Build Cooperative Relations with the Union

There are two differing philosophies when it comes to types of relations with unions. The traditional relationship can be characterized as reactive in nature, is monetary focused and grievance oriented (rather than communication focused) and has a tendency to avoid mutual problem solving. The problem with this approach is it often leads to a poor relationship between worker and employer, resulting in:

◗ Low employee morale

◗ Unnecessary grievances

◗ Confrontational discussions

◗ Lack of trust and/or poor communication

◗ Increased business costs

◗ Reluctance to change and lead

On the other hand, when the approach is based on collaboration between the union and the employer, it bodes well for all parties involved. The collaborative approach tends to be: more job security focused; open to innovative collective bargaining clauses; involves a willingness to make concessions to build for the future; has a better understanding of business realities; and finally, tends to result in less frivolous grievances. The results of this approach are unionized work environments which:

◗ Encourage management and employee participation

◗ Result in increased productivity

◗ Provide a framework for working together

◗ Foster common goals and methods of implementation

◗ Enhance communication and feedback

◗ Result in improved employee morale

◗ Encourage joint celebrations of success

It is suggested that payroll professionals try to adopt the collaborative approach wherever possible.

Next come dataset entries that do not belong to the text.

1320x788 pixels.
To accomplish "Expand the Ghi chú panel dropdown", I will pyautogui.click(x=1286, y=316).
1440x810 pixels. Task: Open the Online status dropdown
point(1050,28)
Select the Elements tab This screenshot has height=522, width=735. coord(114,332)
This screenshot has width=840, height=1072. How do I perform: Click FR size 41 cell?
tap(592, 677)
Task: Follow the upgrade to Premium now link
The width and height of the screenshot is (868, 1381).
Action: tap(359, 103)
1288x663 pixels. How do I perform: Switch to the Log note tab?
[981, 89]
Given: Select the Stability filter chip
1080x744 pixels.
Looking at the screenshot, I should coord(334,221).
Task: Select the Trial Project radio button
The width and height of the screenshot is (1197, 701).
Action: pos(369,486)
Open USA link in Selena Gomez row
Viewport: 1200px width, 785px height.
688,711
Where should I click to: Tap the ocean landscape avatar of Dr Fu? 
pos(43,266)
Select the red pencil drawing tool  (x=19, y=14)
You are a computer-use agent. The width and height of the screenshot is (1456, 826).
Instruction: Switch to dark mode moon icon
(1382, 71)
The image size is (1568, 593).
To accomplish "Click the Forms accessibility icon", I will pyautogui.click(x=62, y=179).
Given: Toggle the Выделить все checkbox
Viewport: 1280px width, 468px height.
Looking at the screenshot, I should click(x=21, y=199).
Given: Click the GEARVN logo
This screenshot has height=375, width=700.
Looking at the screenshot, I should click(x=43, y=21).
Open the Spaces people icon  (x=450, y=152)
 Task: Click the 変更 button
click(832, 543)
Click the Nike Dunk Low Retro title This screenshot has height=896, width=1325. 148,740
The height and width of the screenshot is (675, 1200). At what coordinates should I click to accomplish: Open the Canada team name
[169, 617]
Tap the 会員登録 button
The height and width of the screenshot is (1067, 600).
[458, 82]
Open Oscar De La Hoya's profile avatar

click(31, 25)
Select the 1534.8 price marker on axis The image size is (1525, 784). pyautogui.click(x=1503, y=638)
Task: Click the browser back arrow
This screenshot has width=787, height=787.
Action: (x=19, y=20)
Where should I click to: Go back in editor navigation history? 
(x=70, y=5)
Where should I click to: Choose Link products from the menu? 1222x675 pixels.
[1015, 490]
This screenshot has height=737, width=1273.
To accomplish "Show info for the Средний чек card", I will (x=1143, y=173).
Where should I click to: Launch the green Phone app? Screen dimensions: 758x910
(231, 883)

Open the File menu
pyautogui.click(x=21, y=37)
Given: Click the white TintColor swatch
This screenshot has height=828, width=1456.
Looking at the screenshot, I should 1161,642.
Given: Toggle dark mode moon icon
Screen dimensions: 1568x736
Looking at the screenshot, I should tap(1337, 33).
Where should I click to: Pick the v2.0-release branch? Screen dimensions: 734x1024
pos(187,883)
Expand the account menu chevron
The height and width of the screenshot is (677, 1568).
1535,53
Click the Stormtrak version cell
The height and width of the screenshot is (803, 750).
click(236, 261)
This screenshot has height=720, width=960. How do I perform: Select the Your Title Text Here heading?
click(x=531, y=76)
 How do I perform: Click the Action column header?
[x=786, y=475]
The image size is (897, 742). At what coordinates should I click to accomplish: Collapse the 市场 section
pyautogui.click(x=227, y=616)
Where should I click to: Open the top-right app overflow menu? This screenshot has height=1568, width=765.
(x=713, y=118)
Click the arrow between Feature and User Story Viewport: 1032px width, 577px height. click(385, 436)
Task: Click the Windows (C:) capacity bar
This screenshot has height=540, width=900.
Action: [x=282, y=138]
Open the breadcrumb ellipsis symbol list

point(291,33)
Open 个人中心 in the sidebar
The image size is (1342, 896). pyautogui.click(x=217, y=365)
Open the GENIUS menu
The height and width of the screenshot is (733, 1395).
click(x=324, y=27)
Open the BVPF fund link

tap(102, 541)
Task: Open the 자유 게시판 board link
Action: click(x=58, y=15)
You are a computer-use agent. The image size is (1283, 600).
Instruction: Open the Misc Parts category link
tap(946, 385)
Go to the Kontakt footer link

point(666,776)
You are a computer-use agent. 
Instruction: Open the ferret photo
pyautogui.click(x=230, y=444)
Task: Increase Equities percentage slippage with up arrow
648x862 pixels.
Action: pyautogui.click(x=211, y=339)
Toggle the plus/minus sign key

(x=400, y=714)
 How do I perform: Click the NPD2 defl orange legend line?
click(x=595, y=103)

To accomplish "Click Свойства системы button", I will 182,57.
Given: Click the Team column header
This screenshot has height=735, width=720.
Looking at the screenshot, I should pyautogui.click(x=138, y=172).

Ultimately, this is determined by senior management within an organization, and payroll professionals are encouraged to find opportunities to communicate its benefits.

Strategy 4

Adopt a long term rather than short term approach

Lastly, within the unionized environment, payroll professionals should look beyond the payroll cycle by keeping abreast of emerging workplace issues for both the short and long term. Current examples in a unionized environment include: the rapid evolution of workplace drug and alcohol testing; human rights and the duty to accommodate; health and safety awareness; alternative work arrangements; self-employment; work/life balance; technology and automation; and economic volatility. In response to these changes, and in conjunction with the strategies outlined above, payroll professionals can offer their insight on such matters to management, ultimately enhancing their effectiveness in managing in a unionized environment.